ReFIT: Relevance Feedback from a Reranker during Inference
Revanth Gangi Reddy, Pradeep Dasigi, Md Arafat Sultan, Arman Cohan, Avirup Sil, Heng Ji, Hannaneh Hajishirzi
TL;DR
This work addresses the shortcoming of retrieve-and-rerank systems where Recall@K cannot be improved by reranking alone. It introduces ReFIT, an inference-time mechanism that distills the cross-encoder reranker’s relevance signals into a refreshed query representation for a second retrieval, achieving higher Recall@K while maintaining comparable latency. The approach is architecture- and modality-agnostic, showing gains across English domains, multilingual and cross-lingual settings, and multimodal retrieval, and it outperforms training-time distillation baselines and TouR in many scenarios. ReFIT enables practical, scalable improvements in retrieval effectiveness and opens avenues for integrating relevance feedback from larger models at inference time, including future work with LLM-based signals and interpretability of query updates.
Abstract
Retrieve-and-rerank is a prevalent framework in neural information retrieval, wherein a bi-encoder network initially retrieves a pre-defined number of candidates (e.g., K=100), which are then reranked by a more powerful cross-encoder model. While the reranker often yields improved candidate scores compared to the retriever, its scope is confined to only the top K retrieved candidates. As a result, the reranker cannot improve retrieval performance in terms of Recall@K. In this work, we propose to leverage the reranker to improve recall by making it provide relevance feedback to the retriever at inference time. Specifically, given a test instance during inference, we distill the reranker's predictions for that instance into the retriever's query representation using a lightweight update mechanism.

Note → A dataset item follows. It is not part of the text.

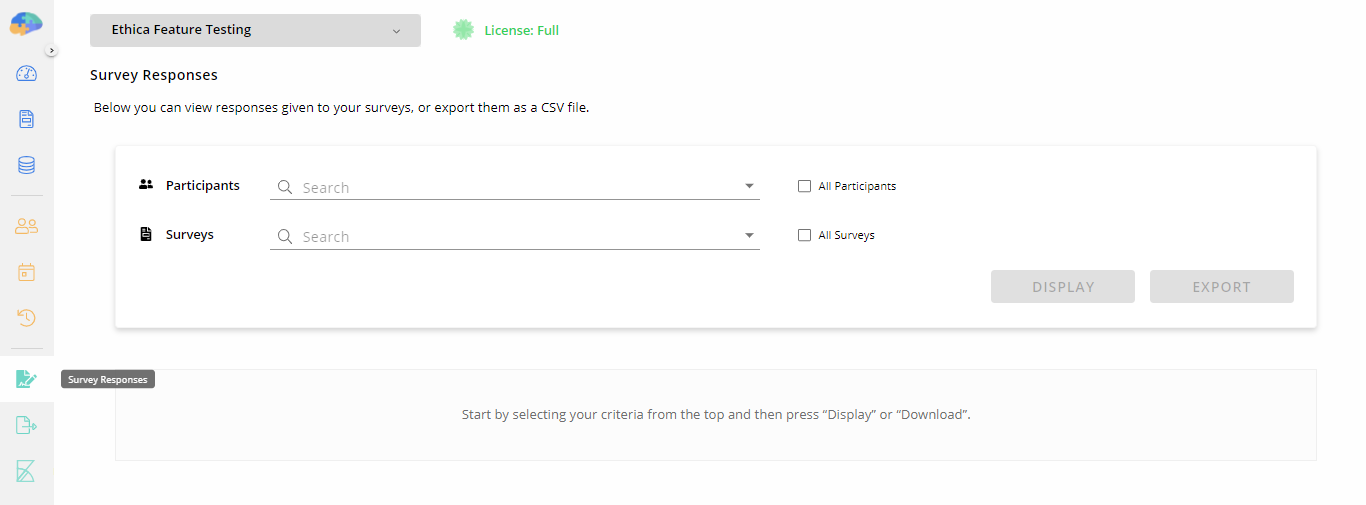The height and width of the screenshot is (505, 1366).
Task: Select the Survey Responses sidebar icon
Action: (x=26, y=379)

The aim of the distillation loss is to align the retriever's candidate scores more closely with those produced by the reranker. The algorithm then proceeds by executing a second retrieval step using the updated query vector. We empirically demonstrate that this method, applicable to various retrieve-and-rerank frameworks, substantially enhances retrieval recall across multiple domains, languages, and modalities.